また、40歳〜65歳未満に発症ケースが多く、きちんと医学的概念で説明できる場合のみ、その年齢以下の発症でも適用されます。
・がん(医学的に回復見込みがないと判断された場合のみ適用)
・関節リウマチ
・筋萎縮性側索硬化症
・後縦靭帯骨化症
・骨粗鬆症(骨折を伴う場合のみ適用)
・認知症(初老期の場合のみ適用)
・パーキンソン病関連疾患
・脊髄小脳変性症
・脊柱管狭窄症
・早老症
・多系統萎縮症
・糖尿病における神経障害、腎症、網膜症
・閉鎖性動脈硬化症
・慢性閉鎖性肺疾患
・変形性関節症(両膝または股関節のみ適用)
現在の特定疾病は上記の場合のみとなります。
かなり枠が狭く、がん患者でも回復見込みがない場合のみや、変形性関節症でも膝または股関節に発症した場合のみとなるなど、他の箇所で同じ疾病が発症したとしても適用されないケースもある為、介護保険を利用する前には病院で正確な【診断と病名】をいただく必要があります。
要介護認定はどのように行われるのか
現在、要介護認定を選別するのは、全てコンピュータによる自動選別が一般的で、一次判定と二次判定で選別されます。
判断基準は主に【介護サービスの必要性の高さ】により決められます。
例えば、
- 認知症だが、身体的には問題ない
- 認知症で、寝たきり
の場合は①は徘徊などのリスクがあり、介助者にも負担が大きいとされていますが、②は徘徊のリスクがない為、必要性は低いと判断されてしまいます。
ですが、実際のところは寝たきりの介助者の方が負担が大きく、この判断基準を見直す必要があるのではないと議論されているのも事実です。
一次判定で必要と判断された場合、二次判定に移行します。
二次判定は主に保健医療福祉の学識経験者が【介護にかかる時間】の推計を算出したデータを元に【要支援(1~2)、要介護〇(1~5)】で判断します。
予防給付対象者とは
前述した要介護認定の内、【要支援1〜2】と判断された場合、介護保険とは別な給付を受ける事が可能です。

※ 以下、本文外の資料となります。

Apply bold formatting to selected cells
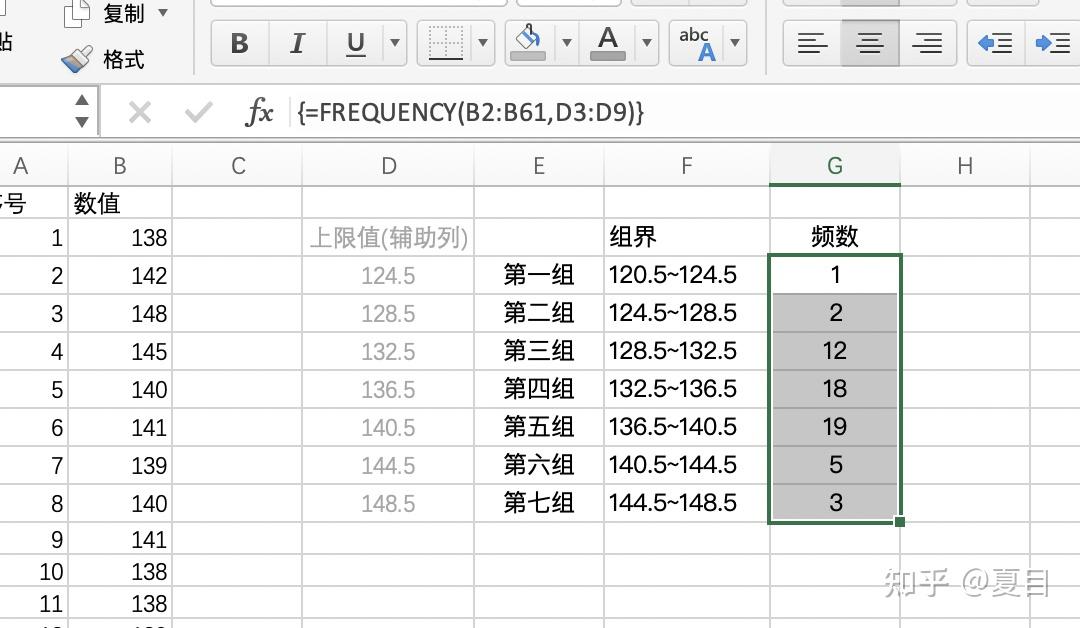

これは、要支援1に該当する全員と、要介護2にあたる【要介護認定基準時間(介護に要する時間)が32分以上50分未満の方】を対象としています。
例えば、心疾患などで【急激に容態が悪化する可能性の高い場合】には要介護判定はできませんが、医療サービスの利用を優先すべきという事で、この給付を受けられるという事です。
また、認知症などで十分な説明を行っても理解出来ない方やサービスを受ける上での制約などを理解していただけない場合にもこの対象となります。
利用できるサービス
大きく括ると【老人ホームやケアサービス】となりますが、かなり細かく分類されるので注意が必要です。
施設サービス
主に【特別養護老人ホーム、介護老人保護施設、介護療養型医療施設】が該当します。
自宅での介護が難しい場合には施設で安全に生活して頂ける環境が整っています。専任の介護福祉士が常駐しており、常に周りには人がいるのでご家族も安心して依頼できるサービスです。
居宅サービス
主に【訪問介護、訪問看護、短期入所】がこれに該当します。
自宅での介護をご希望されたとしても、お仕事の関係上毎日介護する事ができない場合や、お一人で生活している高齢者の方に向いているサービスです。
地域密着型サービス
こちらは【随時対応型、緊急対応型】となっています。中でも特筆すべきは夜間対応も可能であるというところです。夜間や休日にはかかりつけの病院が休院している場合もあるので、きちんとした地域密着型のサービスを利用しておけばスムーズに対応して頂けます。
上記3つが【介護給付】で利用できるサービスです。
介護予防サービス
主に【通所リハビリ、居宅療養管理指導】が該当します。
あくまでも身体は健康ですが、万が一に備える為のサービスと言えるでしょう。在宅介護を実施するにあたっての介護者の管理方法などを指導して頂ければ、介助者も一人で介護しているのではないという精神的な安定を確保する事ができます。
地域密着型の介護予防サービス
こちらは介護予防の中でも比較的自立している方に向けたサービスで、主に【認知症対応型、在宅介護予防】に特化しています。地域単位での利用が可能なので、近所付き合いがあまり得意でない方でも安心して利用する事ができます。
上記2つが【予防給付】で利用できるサービスです。
まとめ
介護サービスを受ける前にしっかりとご家族間で話し合い、適正なサービスを利用する事が望ましいとされていますが、希望する施設などの状況により利用できない場合もあります。
事前に介護保険制度を把握しておく事で、自身が将来的に住む場所などの選択肢も広がるでしょう。